With An ROE Of 9.77%, Has innogy SE’s (FRA:IGY) Management Done Well?

The content of this article will benefit those of you who are starting to educate yourself about investing in the stock market and want to begin learning the link between innogy SE (FRA:IGY)’s return fundamentals and stock market performance.

innogy SE (FRA:IGY) generated a below-average return on equity of 9.77% in the past 12 months, while its industry returned 10.32%. IGY’s results could indicate a relatively inefficient operation to its peers, and while this may be the case, it is important to understand what ROE is made up of and how it should be interpreted. Knowing these components could change your view on IGY’s performance. Metrics such as financial leverage can impact the level of ROE which in turn can affect the sustainability of IGY’s returns. Let me show you what I mean by this. See our latest analysis for innogy

Breaking down Return on Equity

Return on Equity (ROE) is a measure of innogy’s profit relative to its shareholders’ equity. It essentially shows how much the company can generate in earnings given the amount of equity it has raised. Generally speaking, a higher ROE is preferred; however, there are other factors we must also consider before making any conclusions.

Return on Equity = Net Profit ÷ Shareholders Equity

ROE is assessed against cost of equity, which is measured using the Capital Asset Pricing Model (CAPM) – but let’s not dive into the details of that today. For now, let’s just look at the cost of equity number for innogy, which is 8.39%. innogy’s ROE exceeds its cost by 1.38%, which is a big tick. Some of its peers with higher ROE may face a cost which exceeds returns, which is unsustainable and far less desirable than innogy’s case of positive discrepancy. ROE can be broken down into three different ratios: net profit margin, asset turnover, and financial leverage. This is called the Dupont Formula:

Dupont Formula

ROE = profit margin × asset turnover × financial leverage

ROE = (annual net profit ÷ sales) × (sales ÷ assets) × (assets ÷ shareholders’ equity)

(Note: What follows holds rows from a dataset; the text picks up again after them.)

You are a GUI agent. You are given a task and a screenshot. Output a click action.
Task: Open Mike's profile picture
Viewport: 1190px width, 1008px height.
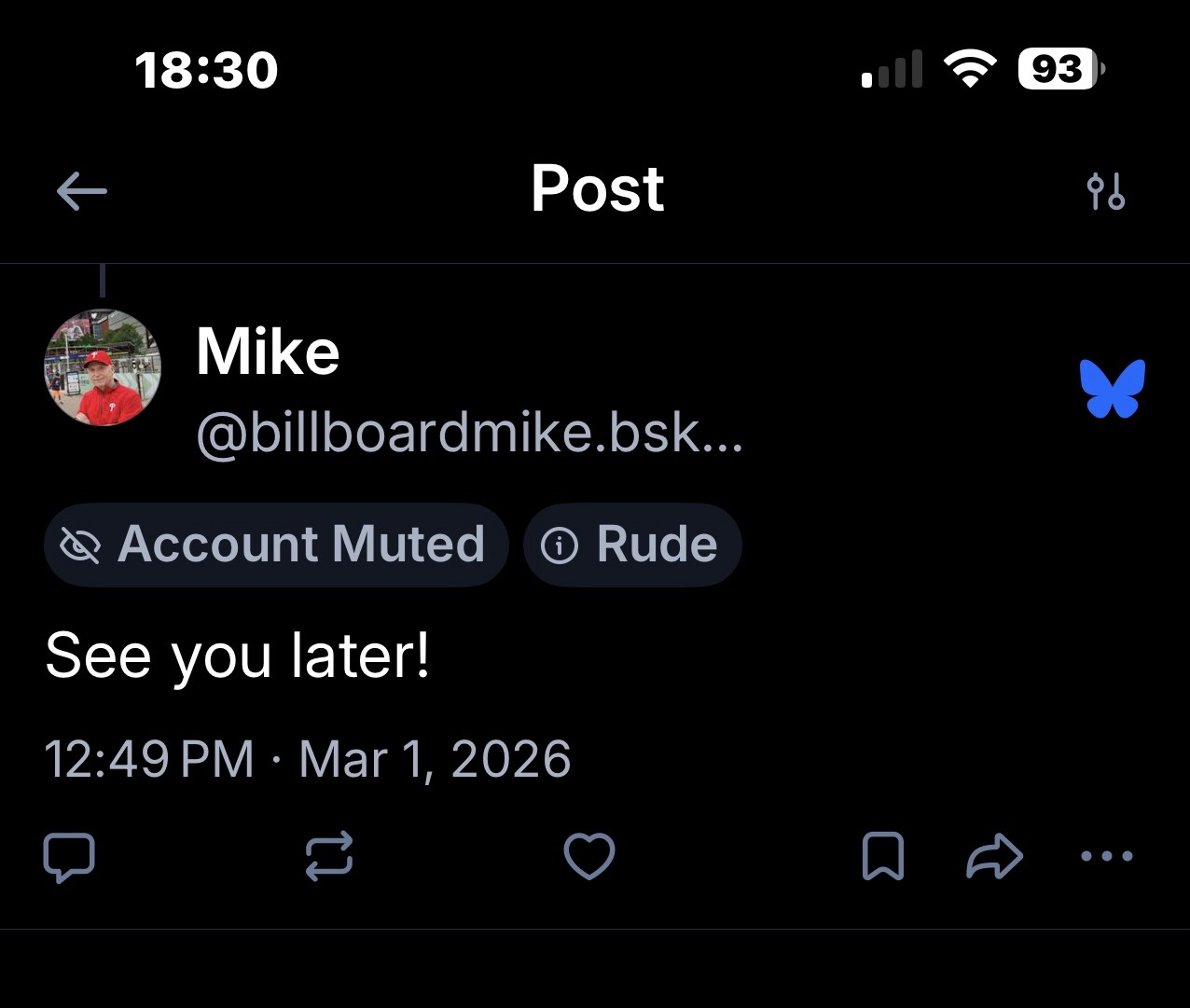103,367
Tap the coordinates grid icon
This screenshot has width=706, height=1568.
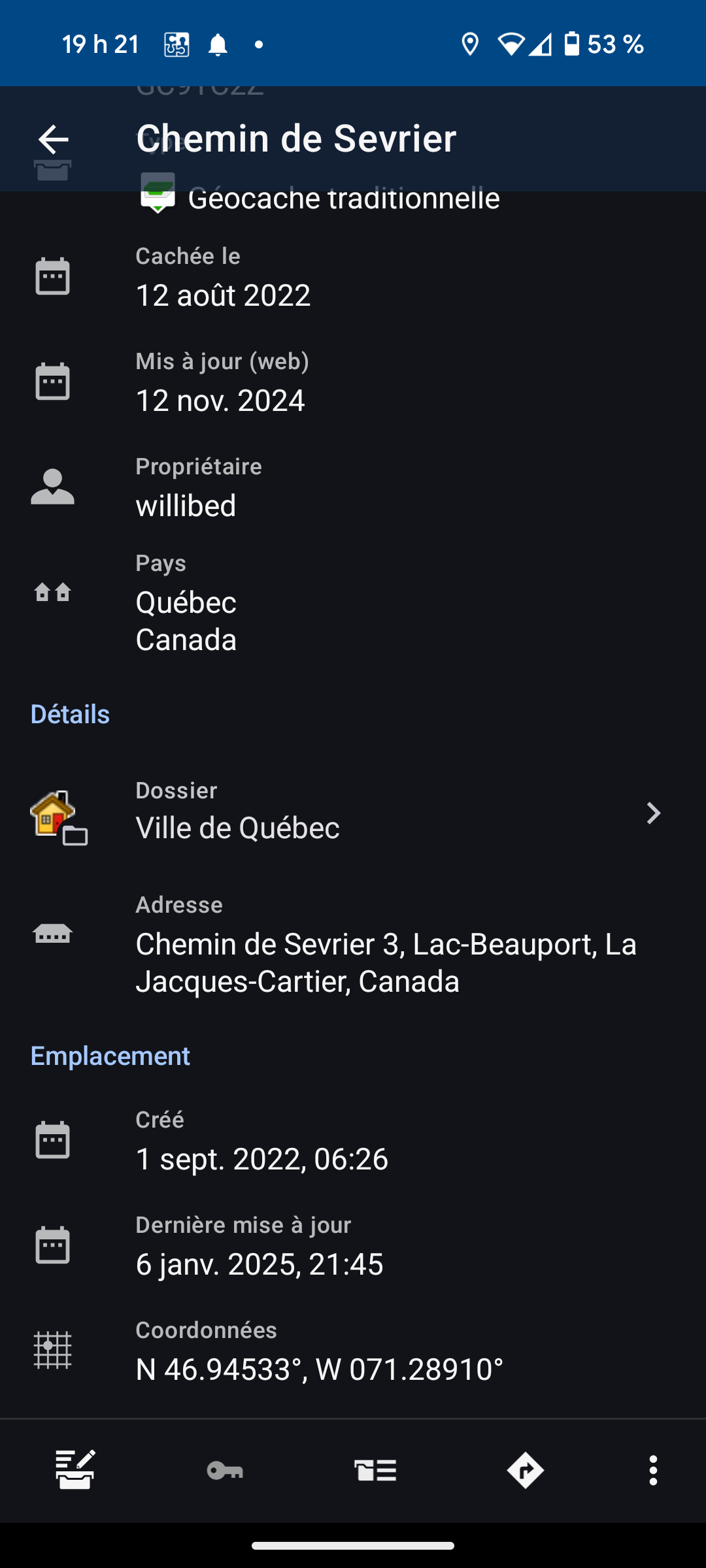(52, 1350)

ROE = annual net profit ÷ shareholders’ equity

DB:IGY Last Perf June 27th 18
DB:IGY Last Perf June 27th 18

The first component is profit margin, which measures how much of sales is retained after the company pays for all its expenses. The other component, asset turnover, illustrates how much revenue innogy can make from its asset base. And finally, financial leverage is simply how much of assets are funded by equity, which exhibits how sustainable the company’s capital structure is. Since financial leverage can artificially inflate ROE, we need to look at how much debt innogy currently has. Currently the debt-to-equity ratio stands at a high 153.25%, which means its below-average ROE is already being driven by significant debt levels.

DB:IGY Historical Debt June 27th 18
DB:IGY Historical Debt June 27th 18

Next Steps:

ROE is one of many ratios which meaningfully dissects financial statements, which illustrates the quality of a company. Even though innogy returned below the industry average, its ROE comes in excess of its cost of equity. However, with debt capital in excess of equity, ROE may already be inflated by the use of debt funding, raising questions over the possibility of further decline in the company’s returns. ROE is a helpful signal, but it is definitely not sufficient on its own to make an investment decision.

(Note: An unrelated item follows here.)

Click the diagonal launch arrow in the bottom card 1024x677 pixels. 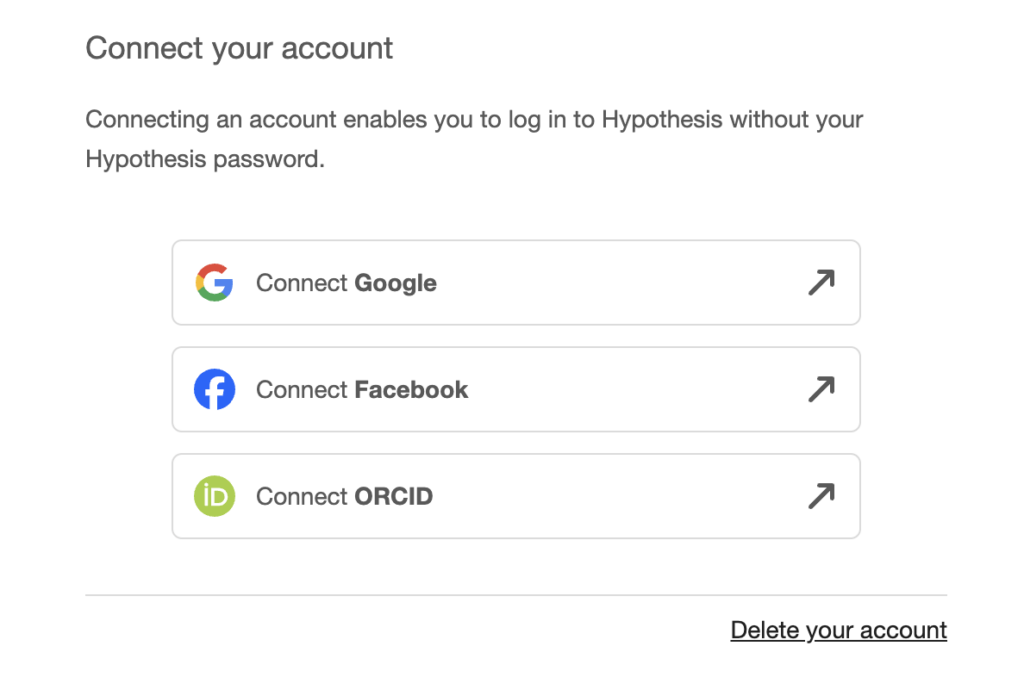tap(820, 496)
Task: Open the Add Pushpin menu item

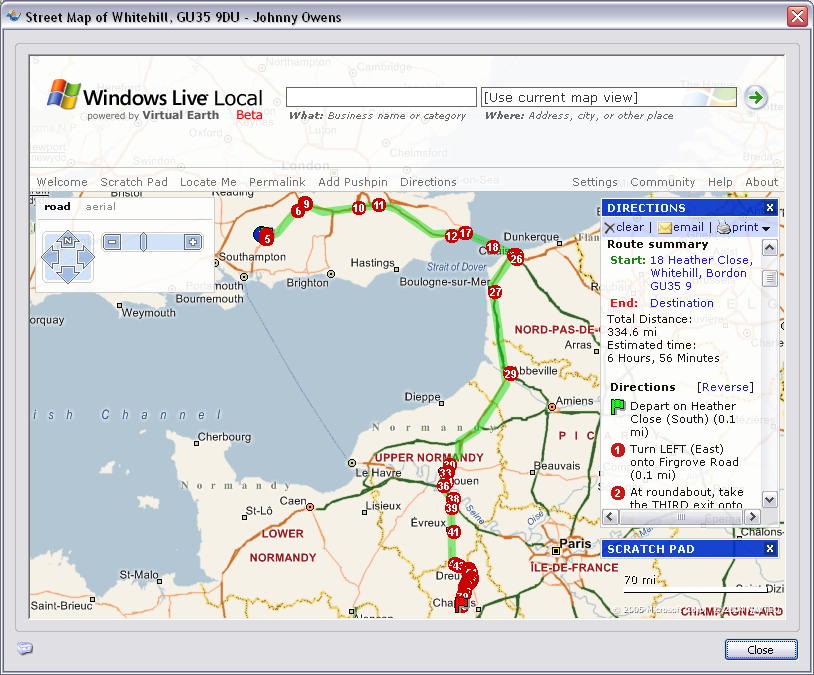Action: tap(352, 182)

For innogy, I’ve compiled three fundamental aspects you should further examine:

  1. Financial Health: Does it have a healthy balance sheet? Take a look at our free balance sheet analysis with six simple checks on key factors like leverage and risk.

  2. Valuation: What is innogy worth today? Is the stock undervalued, even when its growth outlook is factored into its intrinsic value? The intrinsic value infographic in our free research report helps visualize whether innogy is currently mispriced by the market.

  3. Other High-Growth Alternatives : Are there other high-growth stocks you could be holding instead of innogy? Explore our interactive list of stocks with large growth potential to get an idea of what else is out there you may be missing!


To help readers see pass the short term volatility of the financial market, we aim to bring you a long-term focused research analysis purely driven by fundamental data. Note that our analysis does not factor in the latest price sensitive company announcements.

The author is an independent contributor and at the time of publication had no position in the stocks mentioned.